I cannot remember the books I've read any more than the meals I have eaten; even so, they have made me.

~ Ralph Waldo Emerson

I think there is some truth to the graduates can't program statement. Im not sure what its like in America but I know in Ireland that some recruiters will make two piles of CVs when graduates apply for a job. One stack is from a certain group of colleges, the big one being Trinity College. These people while they may be in a good name college never really learned how to program and may only have lots of theoretical knowledge. The other pile is from the colleges with graduates who can go straight into a job and start working because they were taught properly. One of them being my own college that I just graduated from. We have 8 months mandatory work experience and because of it, the graduates are far better prepared when it comes to finding a graduate position. Myself and many others from my course are walking into jobs from college over the summer.
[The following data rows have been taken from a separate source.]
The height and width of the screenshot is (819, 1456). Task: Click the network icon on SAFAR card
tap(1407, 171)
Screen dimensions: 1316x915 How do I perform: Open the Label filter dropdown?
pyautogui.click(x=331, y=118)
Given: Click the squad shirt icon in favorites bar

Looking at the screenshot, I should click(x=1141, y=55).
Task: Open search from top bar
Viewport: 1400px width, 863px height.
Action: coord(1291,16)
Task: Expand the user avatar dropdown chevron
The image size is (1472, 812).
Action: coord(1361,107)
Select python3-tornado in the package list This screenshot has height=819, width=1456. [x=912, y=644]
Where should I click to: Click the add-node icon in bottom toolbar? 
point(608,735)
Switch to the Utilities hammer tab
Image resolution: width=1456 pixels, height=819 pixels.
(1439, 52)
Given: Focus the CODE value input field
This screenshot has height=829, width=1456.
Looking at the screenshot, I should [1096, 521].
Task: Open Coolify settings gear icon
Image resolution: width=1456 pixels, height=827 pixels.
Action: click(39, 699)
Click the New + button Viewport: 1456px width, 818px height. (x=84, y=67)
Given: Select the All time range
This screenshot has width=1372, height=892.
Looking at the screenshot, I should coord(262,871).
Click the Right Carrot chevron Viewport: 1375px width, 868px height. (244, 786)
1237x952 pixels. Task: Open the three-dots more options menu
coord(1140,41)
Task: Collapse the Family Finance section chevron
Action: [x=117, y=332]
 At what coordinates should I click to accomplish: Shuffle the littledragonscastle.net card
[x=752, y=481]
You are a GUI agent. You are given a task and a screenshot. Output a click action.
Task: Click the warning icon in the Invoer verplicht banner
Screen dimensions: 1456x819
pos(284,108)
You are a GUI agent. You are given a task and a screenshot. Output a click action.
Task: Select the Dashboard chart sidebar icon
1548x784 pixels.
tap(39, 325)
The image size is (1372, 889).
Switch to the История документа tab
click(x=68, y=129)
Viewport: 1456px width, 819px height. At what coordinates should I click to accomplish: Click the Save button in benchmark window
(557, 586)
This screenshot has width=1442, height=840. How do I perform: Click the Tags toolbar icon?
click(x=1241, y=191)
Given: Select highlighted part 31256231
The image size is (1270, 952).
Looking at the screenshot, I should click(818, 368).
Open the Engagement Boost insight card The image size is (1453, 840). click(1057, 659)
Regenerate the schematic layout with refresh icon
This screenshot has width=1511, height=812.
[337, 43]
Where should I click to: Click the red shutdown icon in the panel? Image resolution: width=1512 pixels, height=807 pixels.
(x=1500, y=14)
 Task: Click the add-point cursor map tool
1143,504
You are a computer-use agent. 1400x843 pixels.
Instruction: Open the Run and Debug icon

Obviously a much different environment than America but I have to imagine there are some similar things at work.

Obviously a much different environment than America but I have to imagine there are some similar things at work.

That's pretty much true here as well. Your average straight-out-of-college-with-a-bachelors-in-CS can't program their way out of a paper bag - largely because 'writing production code' is not a subject taught in most CS programs. Some universities are better about this, and actually expose their students to a variety of programming languages and methodologies, but the general idea appears to be that students will figure this shit out for themselves...

The ones who can program competently right out of university are generally those who (like myself) were already competent programmers when we entered university, and programmed as a hobby throughout the program.